The challenge now, for Kohnen and his industry colleagues, will be marketing these trips in such a way that addresses misconceptions without stoking fears of future disasters.
The Future Will Bring Yacht-Sub Hybrids
In what may be very good news for the industry, the next generation of personal submersibles is doubling down not on extreme exploration but extreme luxury. SEAmagine is expecting delivery in January of its ultra-high-end Aurora-90 five-seater, after it undergoes sea trials in October. With a 90-inch viewing sphere, it will have a roomier passenger cabin that will feel properly upscale, with leather seating, an interior sound system and air-conditioning.
Further off is the €25 million Nautilus underwater superyacht from U-Boat Worx, for which only renderings currently exist. Construction will begin when an order is placed and is expected to take 30 months. This yacht-sub hybrid will have all the swish features of a luxury boat, including a bar, Jacuzzi, sundeck and a swimming platform that’s accessed at sea level. True to its name, this will be a proper yacht—albeit one capable of traveling 500 feet underwater.
For his part, Kohnen hopes one thing is clear about the tragedy that unfolded near the Titanic wreck: It wouldn’t have happened if OceanGate had adhered to the standards that the rest of the industry follows. In 2018, in fact, his brother William Kohnen, chair of the US Marine Technology Society’s Manned Underwater Vehicles Committee, addressed a letter to OceanGate’s late chief executive officer with a prescient warning.

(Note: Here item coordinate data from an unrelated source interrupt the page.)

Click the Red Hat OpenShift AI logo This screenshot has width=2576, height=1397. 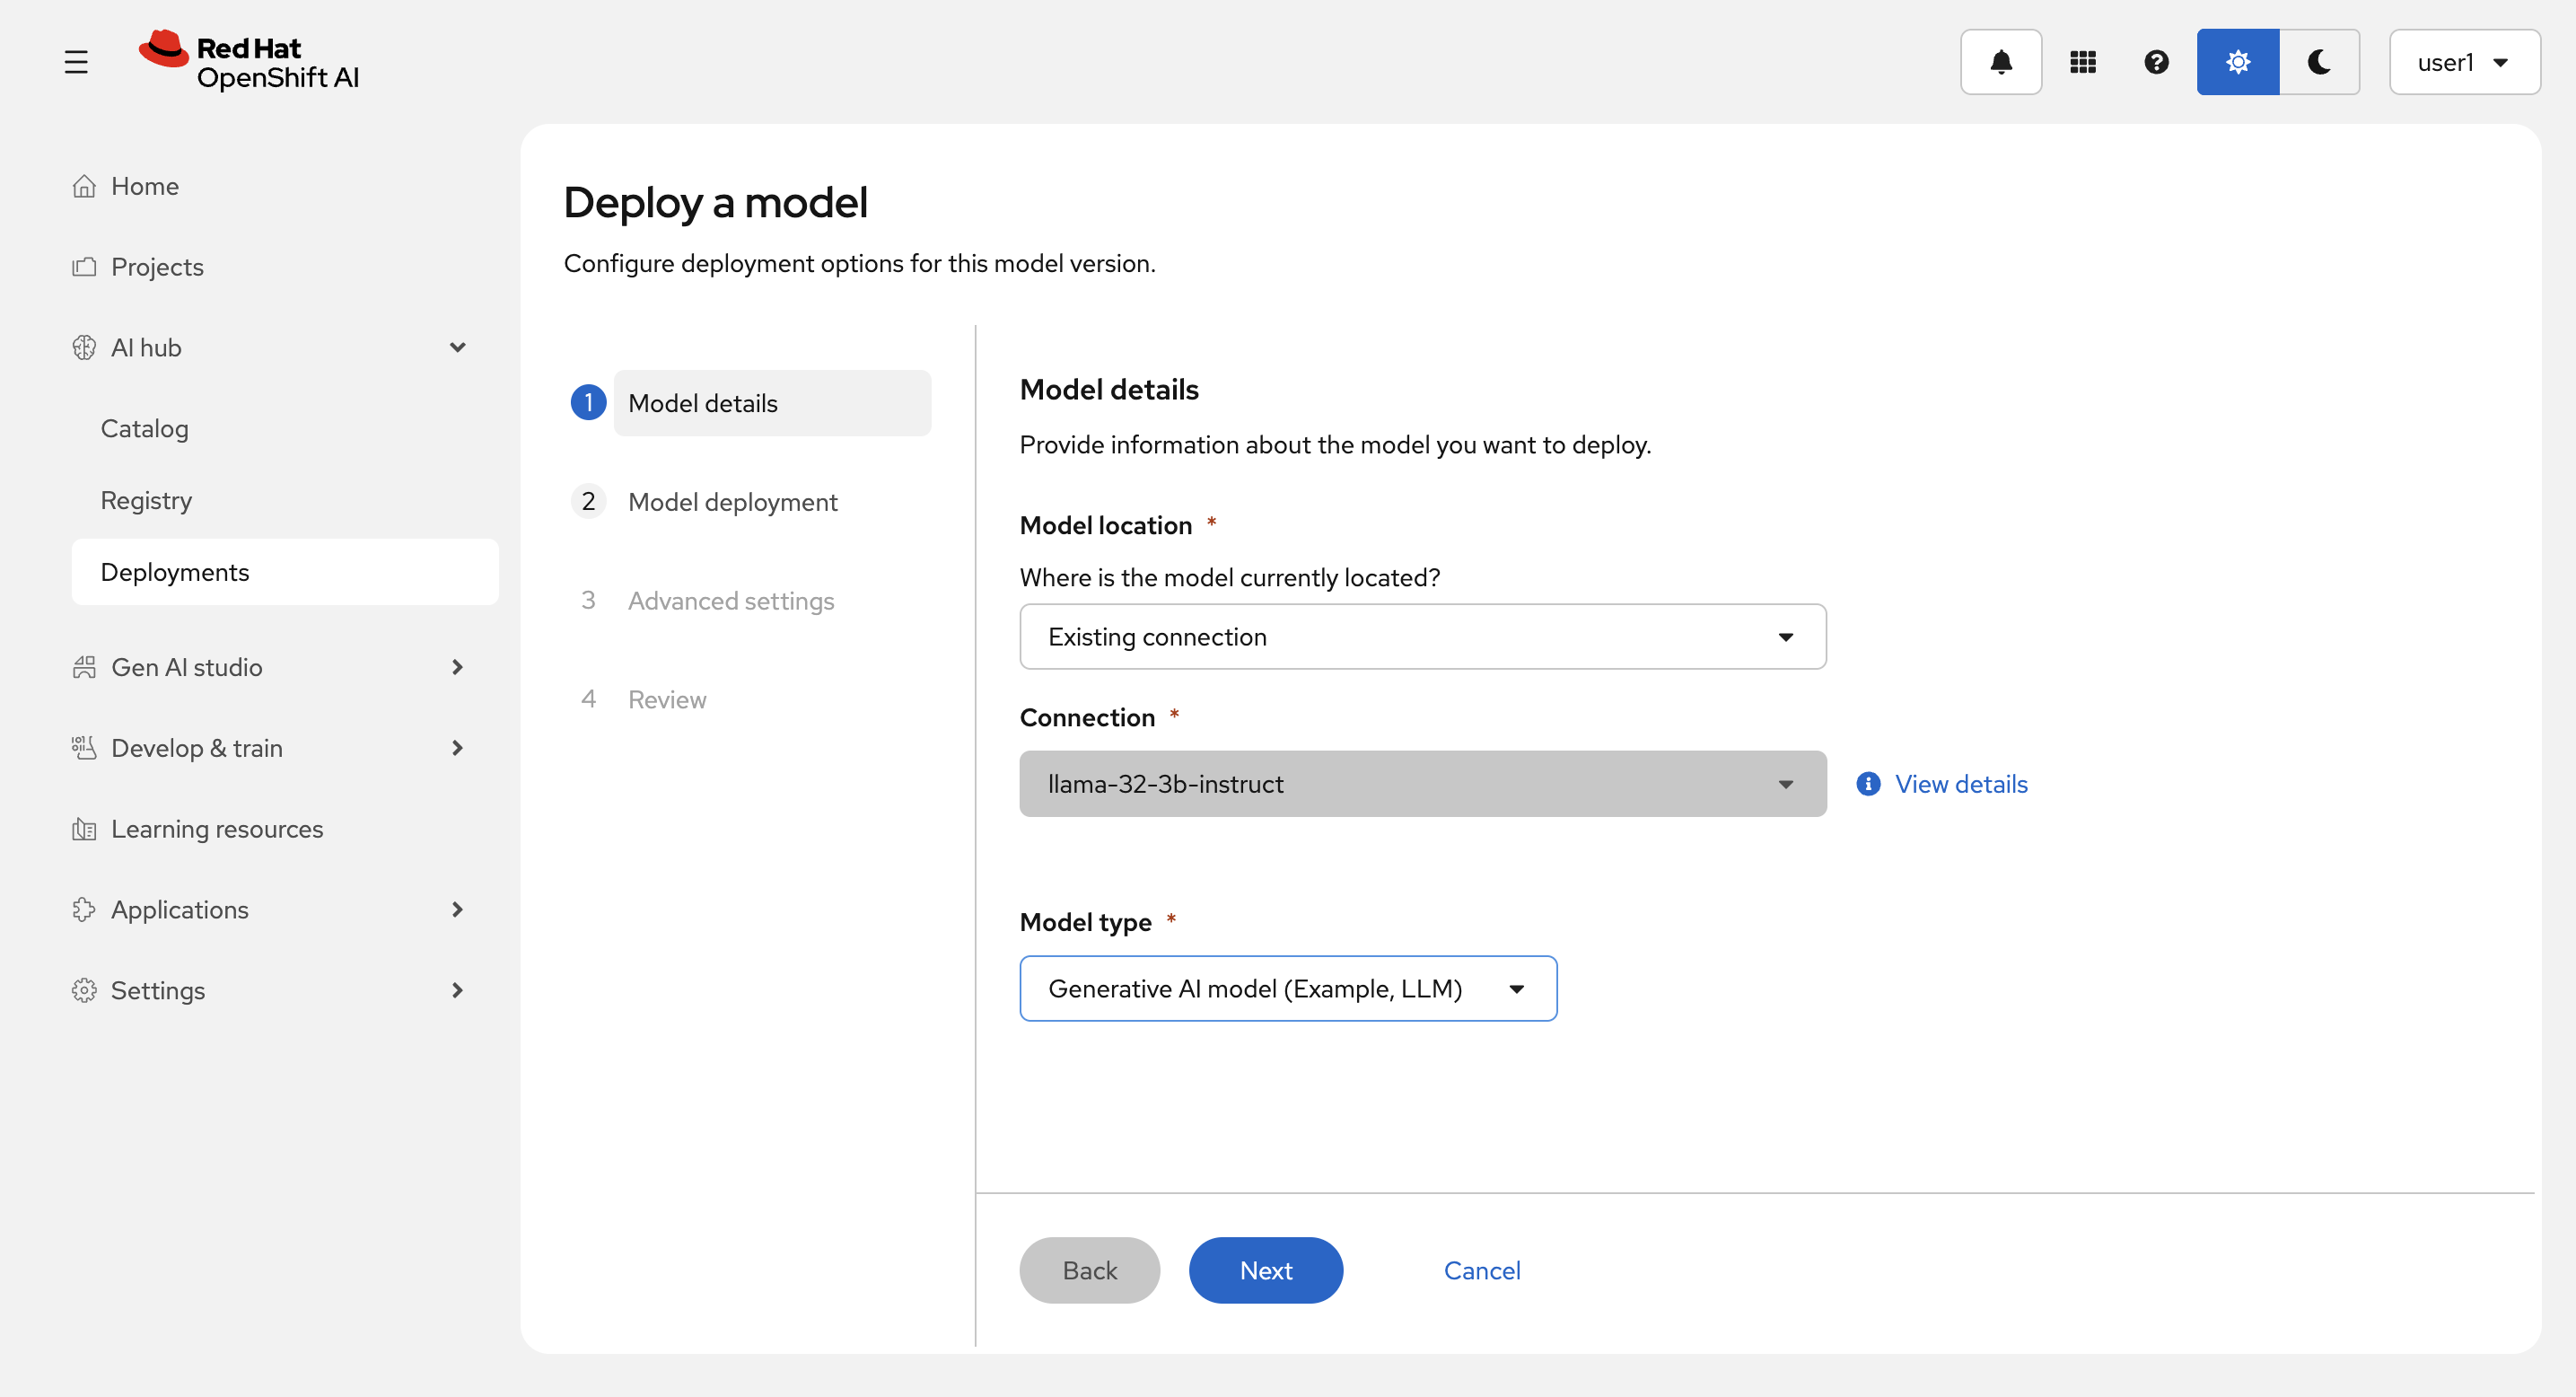click(x=249, y=62)

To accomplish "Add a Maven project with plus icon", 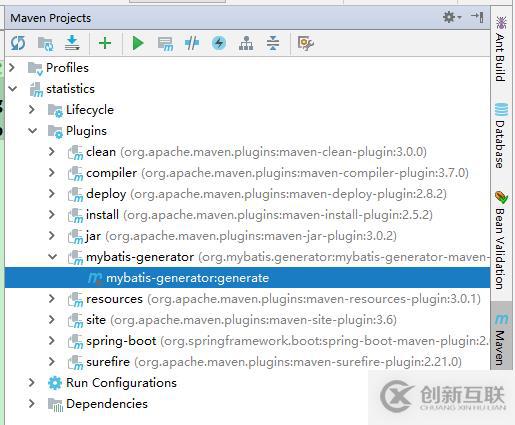I will (x=105, y=43).
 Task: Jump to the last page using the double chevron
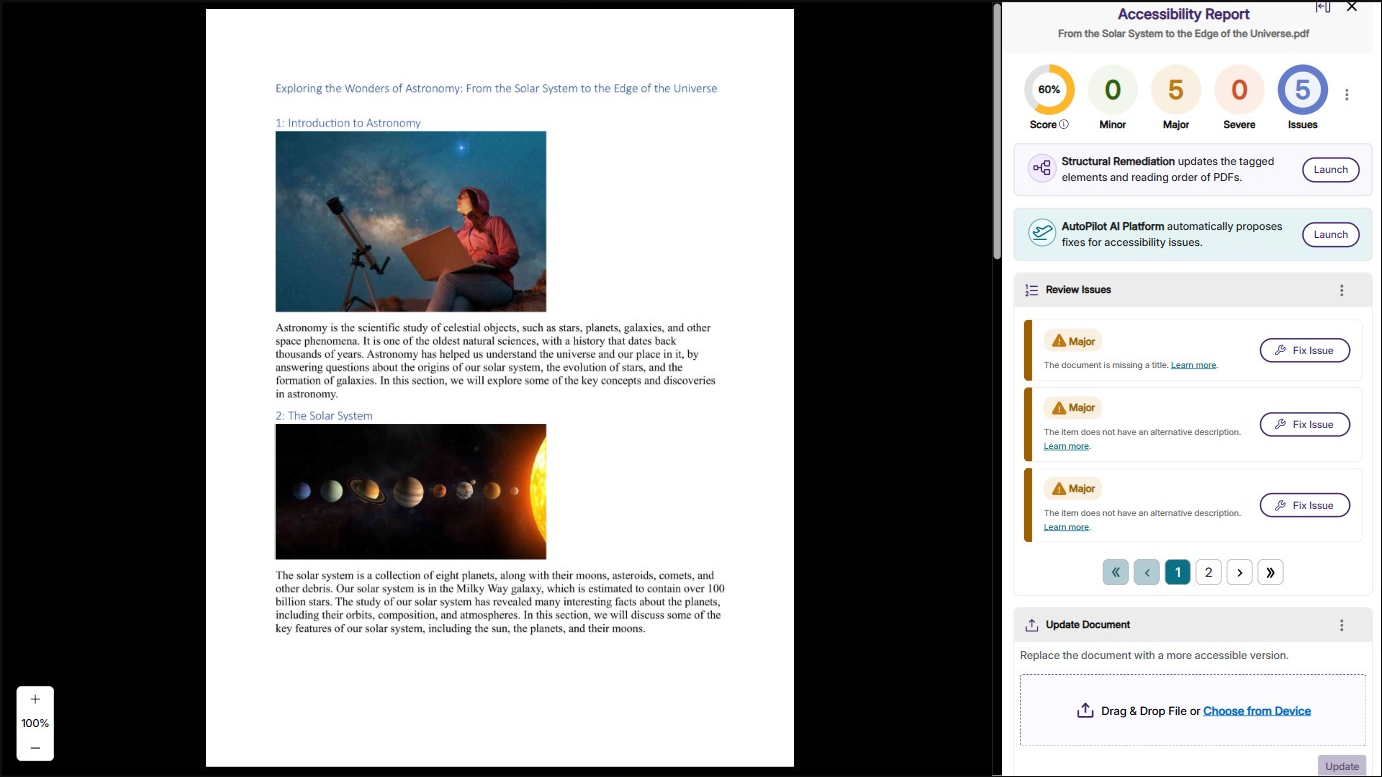[1270, 571]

“The MUV industry has earned itself an enviable safety track record over the past 40 years,” he wrote, crediting “the collective observation of (and adherence to) a variety of safety standards.” If these were disrupted, he continued, it could “have serious consequences for everyone in the industry.”
Charles Kohnen adds that plenty of vessels have been capable of making the journey deeper than 4,000 meters—with proper standards.
“It’s not that we’re pushing the boundary of technology,” he explains. “This whole thing was 100% avoidable.”